Better living through immutability or What have functional programmers ever done for us?

For more than thirty years, alongside conventional language development, there’s been a small but thriving culture of functional languages.  These are not like the languages we all know and love.  Their most obvious property is that they contain no variables at all; instead, they describe truths about the problem to be solved[1].

As anyone with even a passing familiarity with functional programming knows (and I accept that passing familiarity usually comes only after three to five years), things in a functional language don’t do anything (the way procedures execute or variables change in conventional languages); instead they are something, and what they are never changes.  A term may describe a function which defines a list of primes, or it may describe what it means to be an expression, or what-have-you.  But whatever it is, it describes it once and for all time – the function is the list of primes, it’s not a sequence of operations to compute the list.

Proponents of functional languages claim that by talking exclusively in terms of values, you get shorter, simpler, and more reliable programs.  If things are things, rather than do things, they reason, then if they ever work, they’ll always work.  If nothing ever changes, where can a bug hide?

Most programmers don’t do functional.  Most programmers are perfectly happy to continue using conventional, commonsense, imperative languages, and to them, functional programming is an arcane mystery.  Why bother learning Haskell when C and its descendants can do everything you need?

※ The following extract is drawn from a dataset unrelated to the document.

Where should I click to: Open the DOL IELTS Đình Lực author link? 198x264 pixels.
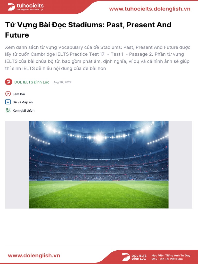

But that’s missing the point, because we all borrow ideas from functional languages all the time:

  • makefiles contain statements (from the general to the specific) about how to compile and link; the system works out the actual build sequence;
  • yacc bison, and lemon[2] describe grammars, and completely hide the underlying parsing process;
  • SQL queries are translated on-the-fly into code which efficiently  interrogates a database, and
  • xslt (like Haskell) pattern-matches fragments of xml to assemble a whole new document.

No variables or explicit evaluation in sight in any of these.

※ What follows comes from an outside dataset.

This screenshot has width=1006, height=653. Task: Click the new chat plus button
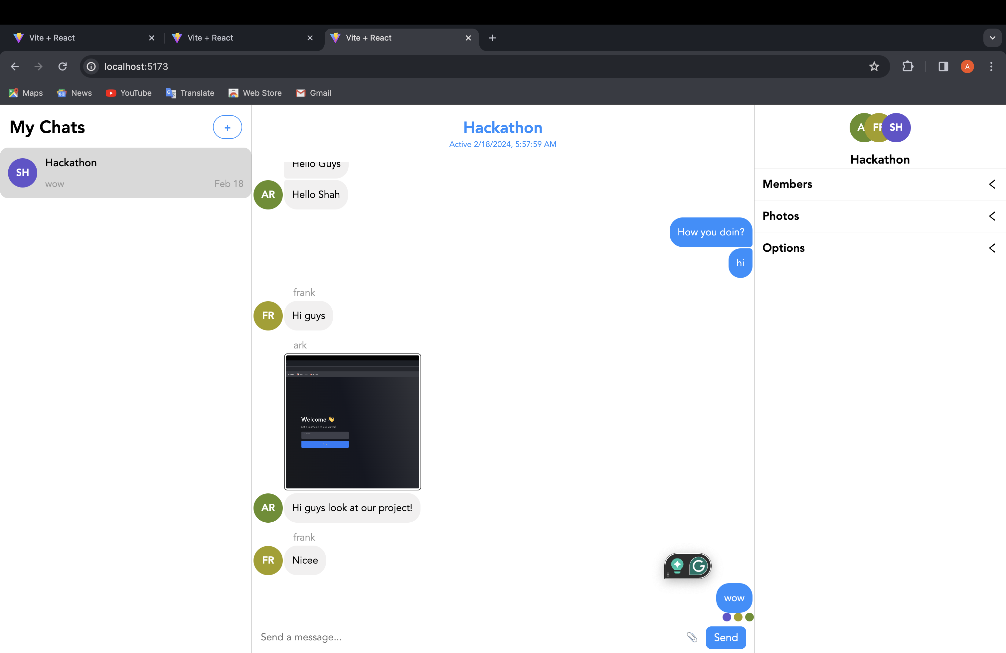227,127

But those things are not what this essay is about.  In this essay, I want to take the functional programmers at their word, and ask: how would it be if (within a conventional, imperative, object paradigm) we were to create objects which never changed; objects which are something, but don’t do anything;  objects with value, but no state?  What would that be like?

Actually, it would be very familiar.  Consider the following:

int five = 2+3;

We know (because we’re all experienced, sophisticated, grown-up programmers here) that this actually means something like:

five = new int;
new int(2).operatorAdd(new int(3)).operatorCopy (&five);
// cleanup / garbage-collect.

A few observations, if I may:

  • When we make one of these ints (by saying 2, or equivalently: new int (2)), we’re making something completely sealed.  We’re not claiming that the 2 is in any sense its initial state.  A 2 is what it is, and what it always will be.
  • The operatorAdd method, though it’s defined by the int class and exported from the int(2) object, does not act on the object at all.  It’s not changing the 2 into a 5.  It’s creating a whole new int, 5, which is independent of either the 2 or the 3 which gave rise to it.
  • In general, arithmetic is the easiest bit of any program to get right.  The basic semantics haven’t changed since the days of Fortran.  We never, ever have to ask about the current state of a number or who its owner is.  Numbers just are.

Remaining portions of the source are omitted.